Кто отводит душу перекорами с ним; более благоразумные, не долго думая, отправляются сейчас же за дровами. Шуб между тем никто не снимает; все стараются согреться ходьбою по камере и топаньем ног по одному месту. Наконец принесены дрова, толстые, суковатые, сырые… Надо их наколоть. Топор уже занят арестантами, тоже колющими дрова; надо погодить. Но вот и спасительный топор явился, вот и дрова наколоты, положены в печку, зажжены… О, проклятие! Новое, горчайшее испытание: железная печка страшно дымит… Дым наполняет всю камеру, невыносимо ест глаза, не дает глядеть, не дает ни о чем думать, ни о чем заботиться… Пытка эта тянется час, два и три, пока наконец сырые дрова разгорятся, дым исчезнет, станет тепло и свободно дышать.[19]

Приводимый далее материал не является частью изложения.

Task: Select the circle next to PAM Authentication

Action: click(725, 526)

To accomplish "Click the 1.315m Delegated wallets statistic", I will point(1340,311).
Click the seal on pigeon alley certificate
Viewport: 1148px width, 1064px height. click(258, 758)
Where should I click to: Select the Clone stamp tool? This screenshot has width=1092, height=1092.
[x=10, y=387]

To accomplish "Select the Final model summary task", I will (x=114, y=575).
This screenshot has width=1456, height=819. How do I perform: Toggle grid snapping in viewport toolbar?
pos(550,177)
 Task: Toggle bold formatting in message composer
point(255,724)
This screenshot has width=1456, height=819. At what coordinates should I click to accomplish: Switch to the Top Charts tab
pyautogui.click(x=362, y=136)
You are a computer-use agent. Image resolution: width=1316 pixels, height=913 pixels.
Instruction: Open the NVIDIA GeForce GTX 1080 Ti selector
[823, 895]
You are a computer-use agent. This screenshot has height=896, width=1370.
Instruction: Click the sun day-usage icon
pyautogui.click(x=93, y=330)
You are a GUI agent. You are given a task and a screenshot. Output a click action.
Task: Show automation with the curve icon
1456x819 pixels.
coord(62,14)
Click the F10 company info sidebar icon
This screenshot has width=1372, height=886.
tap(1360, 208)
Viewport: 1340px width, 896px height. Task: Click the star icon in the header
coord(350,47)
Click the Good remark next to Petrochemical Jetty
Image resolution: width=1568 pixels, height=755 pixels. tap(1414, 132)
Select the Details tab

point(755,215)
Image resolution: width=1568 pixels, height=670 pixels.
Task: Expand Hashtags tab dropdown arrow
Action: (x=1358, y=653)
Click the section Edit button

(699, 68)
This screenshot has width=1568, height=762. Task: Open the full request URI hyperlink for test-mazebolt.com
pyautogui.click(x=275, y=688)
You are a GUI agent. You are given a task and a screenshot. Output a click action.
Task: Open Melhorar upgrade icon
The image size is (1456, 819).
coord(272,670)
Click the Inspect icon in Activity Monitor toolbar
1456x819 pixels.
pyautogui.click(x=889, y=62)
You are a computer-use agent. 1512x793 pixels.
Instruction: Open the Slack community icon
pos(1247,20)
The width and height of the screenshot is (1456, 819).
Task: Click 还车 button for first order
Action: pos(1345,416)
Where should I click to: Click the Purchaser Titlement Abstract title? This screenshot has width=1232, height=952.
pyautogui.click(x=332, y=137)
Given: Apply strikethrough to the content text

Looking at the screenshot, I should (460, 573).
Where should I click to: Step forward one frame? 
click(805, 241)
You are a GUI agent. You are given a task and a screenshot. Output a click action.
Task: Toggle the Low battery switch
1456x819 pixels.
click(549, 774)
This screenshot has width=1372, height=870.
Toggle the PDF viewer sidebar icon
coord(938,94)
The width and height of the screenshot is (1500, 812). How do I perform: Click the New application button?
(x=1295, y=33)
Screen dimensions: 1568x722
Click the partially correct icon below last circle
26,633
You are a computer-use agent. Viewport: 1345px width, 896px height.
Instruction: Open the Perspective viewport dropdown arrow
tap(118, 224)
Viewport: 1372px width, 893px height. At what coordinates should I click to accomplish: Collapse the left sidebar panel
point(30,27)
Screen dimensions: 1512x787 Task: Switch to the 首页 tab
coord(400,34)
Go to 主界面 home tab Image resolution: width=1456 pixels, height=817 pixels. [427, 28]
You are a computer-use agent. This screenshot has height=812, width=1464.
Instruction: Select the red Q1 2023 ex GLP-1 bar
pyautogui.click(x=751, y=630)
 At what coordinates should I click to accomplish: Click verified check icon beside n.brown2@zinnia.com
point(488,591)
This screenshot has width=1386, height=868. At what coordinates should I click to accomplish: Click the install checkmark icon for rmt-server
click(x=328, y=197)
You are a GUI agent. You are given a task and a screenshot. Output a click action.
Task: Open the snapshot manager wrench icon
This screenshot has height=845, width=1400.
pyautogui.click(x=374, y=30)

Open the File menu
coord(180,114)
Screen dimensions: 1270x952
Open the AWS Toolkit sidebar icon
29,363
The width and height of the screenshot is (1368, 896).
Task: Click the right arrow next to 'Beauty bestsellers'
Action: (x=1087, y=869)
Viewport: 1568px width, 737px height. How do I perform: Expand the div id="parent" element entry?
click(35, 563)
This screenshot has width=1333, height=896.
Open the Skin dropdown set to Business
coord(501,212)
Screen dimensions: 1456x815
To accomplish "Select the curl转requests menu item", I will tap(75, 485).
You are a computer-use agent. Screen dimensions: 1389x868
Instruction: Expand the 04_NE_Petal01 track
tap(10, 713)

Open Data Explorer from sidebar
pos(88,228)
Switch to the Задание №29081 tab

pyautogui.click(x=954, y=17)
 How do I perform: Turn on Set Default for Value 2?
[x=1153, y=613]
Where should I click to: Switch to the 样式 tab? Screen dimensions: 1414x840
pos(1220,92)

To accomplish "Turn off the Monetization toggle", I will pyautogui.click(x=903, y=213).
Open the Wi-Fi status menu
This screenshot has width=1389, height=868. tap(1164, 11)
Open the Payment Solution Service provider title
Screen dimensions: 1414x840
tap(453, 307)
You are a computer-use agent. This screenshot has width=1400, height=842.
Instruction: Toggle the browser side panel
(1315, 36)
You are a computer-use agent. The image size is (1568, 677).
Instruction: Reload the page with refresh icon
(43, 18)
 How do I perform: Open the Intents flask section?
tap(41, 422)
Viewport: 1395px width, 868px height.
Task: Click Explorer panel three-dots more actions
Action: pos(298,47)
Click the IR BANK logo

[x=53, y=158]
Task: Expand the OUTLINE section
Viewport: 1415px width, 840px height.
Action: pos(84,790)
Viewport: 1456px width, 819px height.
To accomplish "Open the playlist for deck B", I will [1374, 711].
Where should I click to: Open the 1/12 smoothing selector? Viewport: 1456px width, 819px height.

Поспевает и какое-нибудь неприхотливое варево, суп или кашица, чай. Кормовых выдается на человека почти по всей Сибири 10 копеек в сутки, привилегированным 15 копеек. В Западной Сибири, где все так дешево, где коврига пшеничного хлеба стоит 5 копеек, кринка молока 3 копейки, денег этих за глаза довольно, и арестанты прямо благоденствуют. Многие из них и на воле лучше не питались. Но с переездом в пределы Енисейской и особенно Иркутской губернии провизия все становится дороже и дороже: фунт мяса стоит 10 копеек, фунт черного хлеба 3–4 копейки, и «я помню один этап, где можно было достать хлеб только по 6 копеек фунт. А иному нужно до четырех фунтов одного хлеба, чтобы насытиться!.. В партиях начинается буквальный голод, тем более что отчаяние еще сильнее развивает картежную игру. Появляются почти совсем голые «жиганы», и приходится быть беспомощным свидетелем ужасной расплаты за промот казенных вещей…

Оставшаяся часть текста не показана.